Joe got home from work early so he could go with me to the last treatment. Then, when we arrived home, Janaya had prepared a special dinner in celebration; lemon-herb chicken and watermelon and arugula salad. It was yummy! When we were done eating, she presented me with a peace bracelet from Brighton's. It is beautiful and I love it. She is such an amazing young woman!

Joe and I went up to Tucson on Monday to meet with Dr. Livingston. We didn't really recieve any new news. He just went over the plan he had discussed with us after my surgery. In about three weeks, I will start on a new chemo called Navelbine. It will be given once a week through my port for a total of twelve treatments. I will continue on the oral chemo, Xeloda, that I've been taking since my surgery, just at a higher dose. Dr. Livingston is also going to try and get my insurance to approve a drug called Zometa which in a study done in Europe has been shown to reduce the occurance of bone metastasis - one of breast cancer's favorite places to reemerge.

Dr. Livingston will continue to plan and coordinate my care, but I will be seeing a new oncologist, Dr. Wendt, here in Phoenix. This will allow me to get my weekly chemo and still continue to work without having to take a day off every week. I have an appointment to meet Dr. Wendt in two weeks. We've heard really wonderful things about him and he did some of his training with Dr. Livingston.

Going up to the cancer center this week hit me hard emotionally. I have been trying really hard to get on with living my life in a positive way and minimize the role cancer plays. It is very easy each day when I am at school with my students and friends.
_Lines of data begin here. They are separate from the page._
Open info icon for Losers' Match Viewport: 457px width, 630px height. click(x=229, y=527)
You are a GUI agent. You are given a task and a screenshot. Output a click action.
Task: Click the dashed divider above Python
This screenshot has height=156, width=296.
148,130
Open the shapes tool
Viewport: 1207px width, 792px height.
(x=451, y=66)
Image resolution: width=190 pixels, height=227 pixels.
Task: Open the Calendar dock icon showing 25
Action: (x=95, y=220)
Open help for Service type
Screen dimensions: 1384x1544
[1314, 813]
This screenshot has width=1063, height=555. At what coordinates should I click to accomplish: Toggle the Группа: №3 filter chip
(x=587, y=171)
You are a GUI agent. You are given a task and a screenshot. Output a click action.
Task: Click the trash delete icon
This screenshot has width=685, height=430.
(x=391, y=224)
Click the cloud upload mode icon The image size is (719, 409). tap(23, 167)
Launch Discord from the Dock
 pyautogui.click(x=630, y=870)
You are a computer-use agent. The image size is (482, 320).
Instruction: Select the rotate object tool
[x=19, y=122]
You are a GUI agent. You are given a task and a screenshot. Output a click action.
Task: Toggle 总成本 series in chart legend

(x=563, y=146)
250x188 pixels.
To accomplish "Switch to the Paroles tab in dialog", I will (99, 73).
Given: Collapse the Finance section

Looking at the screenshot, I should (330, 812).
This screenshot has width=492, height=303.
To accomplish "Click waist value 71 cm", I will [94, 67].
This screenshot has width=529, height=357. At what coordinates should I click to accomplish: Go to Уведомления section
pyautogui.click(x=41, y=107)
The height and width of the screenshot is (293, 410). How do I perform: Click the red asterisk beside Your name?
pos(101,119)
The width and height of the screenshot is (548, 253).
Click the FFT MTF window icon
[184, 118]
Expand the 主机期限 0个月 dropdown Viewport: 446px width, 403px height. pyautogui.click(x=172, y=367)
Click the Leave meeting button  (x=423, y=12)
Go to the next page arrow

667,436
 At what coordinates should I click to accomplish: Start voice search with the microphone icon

Each night, however, when I get home and am feeling exhausted, and the wig comes off and the prosthetic bra comes off and it's just me and the mirror, it is hard to escape. It is really hard to not let thoughts of recurrence consume me. When we arrived at the cancer center the fact that I am a cancer patient hit me full force. Seeing all the patients in various stages of disease is scary. It may be my imagination, but Dr. Livingston has seemed to be more serious to me since my surgery. He didn't say anything this time about being optimistic. I know this doesn't really mean anything: he probably didn't even realize it meant so much to me each time he's said it in the past. One good piece of news. I asked him when they talked about survival rates, when they started counting and he said from time of diagnosis. This means that I am already a nine month survivor! I was afraid it was from time of surgery which hasn't been that long.

So, that's it for now. Not much new; just continuing with the treatment plan and continually hoping for the best. School is going wonderfully and I absolutely love my students.

Till next time,
Love you all!


Cheela said...

And I know they love you, Martha, as do all of us!!

velvet brick said...

I am reminded of how much I love you for your sharing of your heart and your candor. I knew you finished up with radiation on Wednesday, but I didn't realize that you and Joe and gone down to Tucson, either. I am amazed by how you have handled going through chemo, AND radiation, AND have taught full-time these last few weeks, Martha! I've been exhausted at the end of these first few weeks of school and haven't gone through all that you have. You have done so well, and really need to acknowledge what you've accomplished these past weeks.

I've said it before, and I'll say it again. You look amazing. And I'm not just talking about your wig or prostetic boobs. You glow with joy and your smile just beams! (and no, I don't believe that it's a side effect of radiation!) Seeing you around school seems so normal and I'm always grateful when we happen to pass each other in the workroom or something - you brighten my day.

I can try to imagine what it must feel like as you describe coming home and being reminded of being a cancer patient. You've done an amazing job of keeping 'cancer' in its place, so to speak. It is not who you are nor does it define you. You've made a very conscietious effort to not let it dominate you or your life and we are all in awe of how well you have achieved this. Such strength from such a graceful woman.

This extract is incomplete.